Debating Eurasia’s energy future with other leading industry and government figures at the Atlantic Council forum, Mr Tungland said that with an investment of 20bn Euros in projects such as Shah Deniz phase II, investors would want to see these substantial sums secured by ensuring the most cost-efficient access to a sizeable market.
Mr Tungland pointed out that TAP’s contribution to Shah Deniz II provides the shortest route in the Southern Gas Corridor that will bring 10bcm per annum of Caspian gas to Europe. The TAP pipeline is designed to expand to 20bcm as more gas comes on stream in the future, he added.

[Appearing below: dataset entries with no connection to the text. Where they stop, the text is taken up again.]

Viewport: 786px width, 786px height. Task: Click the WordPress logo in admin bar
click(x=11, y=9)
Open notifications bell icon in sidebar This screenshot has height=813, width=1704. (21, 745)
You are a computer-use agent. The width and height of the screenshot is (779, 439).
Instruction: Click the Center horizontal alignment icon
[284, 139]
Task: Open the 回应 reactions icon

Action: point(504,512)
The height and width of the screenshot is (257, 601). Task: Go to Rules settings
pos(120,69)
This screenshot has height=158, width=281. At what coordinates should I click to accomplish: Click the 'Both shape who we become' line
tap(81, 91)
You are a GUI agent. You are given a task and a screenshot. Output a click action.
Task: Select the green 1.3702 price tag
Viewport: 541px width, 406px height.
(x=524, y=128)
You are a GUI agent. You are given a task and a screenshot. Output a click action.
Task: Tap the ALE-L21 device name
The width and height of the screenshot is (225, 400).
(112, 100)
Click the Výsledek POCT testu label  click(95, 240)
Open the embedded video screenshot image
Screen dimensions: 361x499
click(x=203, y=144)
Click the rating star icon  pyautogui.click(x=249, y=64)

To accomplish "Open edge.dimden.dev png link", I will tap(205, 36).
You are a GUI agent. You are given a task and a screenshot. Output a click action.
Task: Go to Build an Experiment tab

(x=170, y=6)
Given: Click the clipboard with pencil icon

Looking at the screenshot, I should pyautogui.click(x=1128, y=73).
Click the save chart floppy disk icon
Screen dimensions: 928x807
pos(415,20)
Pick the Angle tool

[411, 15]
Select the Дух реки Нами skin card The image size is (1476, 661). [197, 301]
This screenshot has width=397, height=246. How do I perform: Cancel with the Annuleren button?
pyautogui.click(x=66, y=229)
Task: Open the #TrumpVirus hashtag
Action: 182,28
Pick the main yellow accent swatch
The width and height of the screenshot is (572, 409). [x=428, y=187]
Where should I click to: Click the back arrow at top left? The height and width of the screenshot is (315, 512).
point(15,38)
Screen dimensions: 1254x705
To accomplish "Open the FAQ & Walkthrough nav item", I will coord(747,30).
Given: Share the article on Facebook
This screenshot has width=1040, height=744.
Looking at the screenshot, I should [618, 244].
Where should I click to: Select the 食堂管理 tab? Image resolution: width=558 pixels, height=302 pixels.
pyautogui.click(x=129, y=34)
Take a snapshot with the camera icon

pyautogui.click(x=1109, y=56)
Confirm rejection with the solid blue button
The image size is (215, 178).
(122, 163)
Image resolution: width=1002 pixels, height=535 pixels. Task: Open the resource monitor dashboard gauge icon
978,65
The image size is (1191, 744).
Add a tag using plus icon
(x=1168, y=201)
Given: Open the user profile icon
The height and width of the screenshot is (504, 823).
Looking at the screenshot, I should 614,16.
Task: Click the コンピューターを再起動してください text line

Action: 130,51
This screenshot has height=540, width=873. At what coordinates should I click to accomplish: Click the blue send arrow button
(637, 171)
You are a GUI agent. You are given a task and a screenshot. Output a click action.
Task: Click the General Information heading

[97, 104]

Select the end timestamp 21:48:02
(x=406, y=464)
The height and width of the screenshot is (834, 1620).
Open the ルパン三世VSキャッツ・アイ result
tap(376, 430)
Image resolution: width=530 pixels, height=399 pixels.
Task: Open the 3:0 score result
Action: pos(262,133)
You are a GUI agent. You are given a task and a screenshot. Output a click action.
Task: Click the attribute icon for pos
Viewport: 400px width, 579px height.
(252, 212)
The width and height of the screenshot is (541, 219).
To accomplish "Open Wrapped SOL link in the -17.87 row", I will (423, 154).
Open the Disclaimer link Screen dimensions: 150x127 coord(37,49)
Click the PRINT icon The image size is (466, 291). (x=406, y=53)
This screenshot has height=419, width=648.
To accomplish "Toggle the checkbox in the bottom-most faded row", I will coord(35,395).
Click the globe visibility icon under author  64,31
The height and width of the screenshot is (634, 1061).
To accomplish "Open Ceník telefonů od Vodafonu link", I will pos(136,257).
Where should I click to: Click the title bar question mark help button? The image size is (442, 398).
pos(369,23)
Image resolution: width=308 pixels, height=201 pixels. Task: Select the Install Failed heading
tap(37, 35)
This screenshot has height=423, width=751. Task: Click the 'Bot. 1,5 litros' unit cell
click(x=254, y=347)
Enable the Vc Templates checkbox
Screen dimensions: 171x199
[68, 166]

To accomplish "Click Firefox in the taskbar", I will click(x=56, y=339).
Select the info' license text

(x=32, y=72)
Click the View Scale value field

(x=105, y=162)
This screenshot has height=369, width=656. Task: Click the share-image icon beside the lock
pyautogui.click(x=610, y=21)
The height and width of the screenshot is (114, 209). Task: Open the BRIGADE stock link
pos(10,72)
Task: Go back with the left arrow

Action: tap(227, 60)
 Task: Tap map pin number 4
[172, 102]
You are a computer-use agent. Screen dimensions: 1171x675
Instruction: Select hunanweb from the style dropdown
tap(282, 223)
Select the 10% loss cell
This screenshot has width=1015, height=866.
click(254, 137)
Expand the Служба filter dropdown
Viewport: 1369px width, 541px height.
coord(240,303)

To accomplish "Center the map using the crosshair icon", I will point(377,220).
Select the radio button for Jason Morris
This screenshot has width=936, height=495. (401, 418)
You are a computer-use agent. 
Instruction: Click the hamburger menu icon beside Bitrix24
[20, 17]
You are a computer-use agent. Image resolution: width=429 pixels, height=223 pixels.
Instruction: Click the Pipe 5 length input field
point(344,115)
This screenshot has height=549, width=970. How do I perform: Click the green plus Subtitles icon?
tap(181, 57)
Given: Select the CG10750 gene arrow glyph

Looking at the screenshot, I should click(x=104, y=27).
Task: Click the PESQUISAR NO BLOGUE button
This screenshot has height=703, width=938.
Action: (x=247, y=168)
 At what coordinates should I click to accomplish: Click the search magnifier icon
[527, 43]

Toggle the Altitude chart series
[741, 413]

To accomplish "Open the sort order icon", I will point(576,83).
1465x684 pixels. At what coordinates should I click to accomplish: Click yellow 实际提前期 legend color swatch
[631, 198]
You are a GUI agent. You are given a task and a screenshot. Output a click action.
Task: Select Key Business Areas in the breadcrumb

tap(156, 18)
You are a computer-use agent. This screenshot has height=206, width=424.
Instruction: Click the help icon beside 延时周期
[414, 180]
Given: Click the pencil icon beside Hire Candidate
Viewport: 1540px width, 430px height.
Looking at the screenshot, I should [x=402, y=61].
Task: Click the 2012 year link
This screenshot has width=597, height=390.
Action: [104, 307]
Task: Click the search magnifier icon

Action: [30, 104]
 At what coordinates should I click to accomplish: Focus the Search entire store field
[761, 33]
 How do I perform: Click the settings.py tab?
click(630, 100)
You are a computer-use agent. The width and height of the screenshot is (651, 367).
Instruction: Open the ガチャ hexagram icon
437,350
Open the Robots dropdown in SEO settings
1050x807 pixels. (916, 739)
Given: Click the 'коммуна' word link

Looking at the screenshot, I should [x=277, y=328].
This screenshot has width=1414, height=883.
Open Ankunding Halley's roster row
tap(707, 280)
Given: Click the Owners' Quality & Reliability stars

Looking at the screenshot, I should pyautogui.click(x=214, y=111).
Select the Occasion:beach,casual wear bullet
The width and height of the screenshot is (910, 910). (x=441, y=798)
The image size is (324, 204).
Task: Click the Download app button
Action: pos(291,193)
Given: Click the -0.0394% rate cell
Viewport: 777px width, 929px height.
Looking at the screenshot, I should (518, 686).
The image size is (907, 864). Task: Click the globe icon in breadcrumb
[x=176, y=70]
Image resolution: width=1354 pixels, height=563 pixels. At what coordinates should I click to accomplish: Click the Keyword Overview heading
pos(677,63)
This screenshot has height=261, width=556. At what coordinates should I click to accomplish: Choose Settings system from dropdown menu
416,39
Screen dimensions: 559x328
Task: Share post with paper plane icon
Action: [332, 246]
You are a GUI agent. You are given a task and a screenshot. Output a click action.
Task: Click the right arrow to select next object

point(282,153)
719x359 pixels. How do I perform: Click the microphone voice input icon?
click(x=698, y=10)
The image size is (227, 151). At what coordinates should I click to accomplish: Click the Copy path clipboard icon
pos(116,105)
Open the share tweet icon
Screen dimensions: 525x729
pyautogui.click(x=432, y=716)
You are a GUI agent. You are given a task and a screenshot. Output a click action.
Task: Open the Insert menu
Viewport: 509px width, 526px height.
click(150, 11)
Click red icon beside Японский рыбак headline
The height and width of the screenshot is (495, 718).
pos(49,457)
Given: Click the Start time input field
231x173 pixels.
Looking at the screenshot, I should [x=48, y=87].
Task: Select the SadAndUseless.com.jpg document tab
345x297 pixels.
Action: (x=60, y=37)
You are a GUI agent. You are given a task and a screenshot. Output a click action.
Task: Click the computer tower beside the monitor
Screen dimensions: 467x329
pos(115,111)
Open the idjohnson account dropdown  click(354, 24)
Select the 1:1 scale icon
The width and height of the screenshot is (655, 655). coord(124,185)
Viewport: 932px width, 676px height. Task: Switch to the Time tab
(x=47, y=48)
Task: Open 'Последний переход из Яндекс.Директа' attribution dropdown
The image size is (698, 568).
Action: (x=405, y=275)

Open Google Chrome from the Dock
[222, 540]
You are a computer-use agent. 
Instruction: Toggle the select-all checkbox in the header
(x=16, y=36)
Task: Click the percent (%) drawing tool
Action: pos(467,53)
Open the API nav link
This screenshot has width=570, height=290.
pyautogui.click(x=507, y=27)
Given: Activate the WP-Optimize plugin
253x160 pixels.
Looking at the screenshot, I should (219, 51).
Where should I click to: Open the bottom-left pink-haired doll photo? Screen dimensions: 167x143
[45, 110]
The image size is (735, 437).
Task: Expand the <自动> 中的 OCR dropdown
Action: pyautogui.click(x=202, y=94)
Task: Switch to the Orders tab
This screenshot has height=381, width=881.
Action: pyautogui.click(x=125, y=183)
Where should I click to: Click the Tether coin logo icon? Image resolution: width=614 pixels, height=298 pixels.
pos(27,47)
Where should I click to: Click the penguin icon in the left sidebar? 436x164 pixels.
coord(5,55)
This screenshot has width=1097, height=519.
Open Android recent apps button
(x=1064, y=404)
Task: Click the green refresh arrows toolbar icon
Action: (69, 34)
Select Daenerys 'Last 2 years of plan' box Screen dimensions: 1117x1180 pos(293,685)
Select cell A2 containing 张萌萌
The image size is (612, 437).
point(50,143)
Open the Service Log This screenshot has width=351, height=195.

TAP is also happy to accommodate interconnectors in the Balkan region and offers an underground storage option and significant reverse flow capability that will allow gas to flow not only from East to West but in the opposite direction. “TAP’s reverse flow capability will ensure that countries in the Balkan region will be in a position to secure the energy they require” he said.
“Due to the sheer size and scale of development needed for energy projects in Eurasia, the region’s energy future – and by this I mean in particular the Southern Gas Corridor – will need to be built step by step in phases that are based on sound and commercially viable projects that can be ready as and when gas comes on stream,” he continued. “I am convinced that TAP is the best option to fit the availability of gas in the Caspian today and will be the first phase in opening up the Southern Gas Corridor.”
Mr Tungland was speaking at the Atlantic Council’s Black Sea Energy and Economic Forum during a session on Moving Energy to Market. Chaired by retired United States Ambassador Steven Mann, the discussion heard contributions from several senior industry and government representatives including Prime Minister Erdogan of Turkey.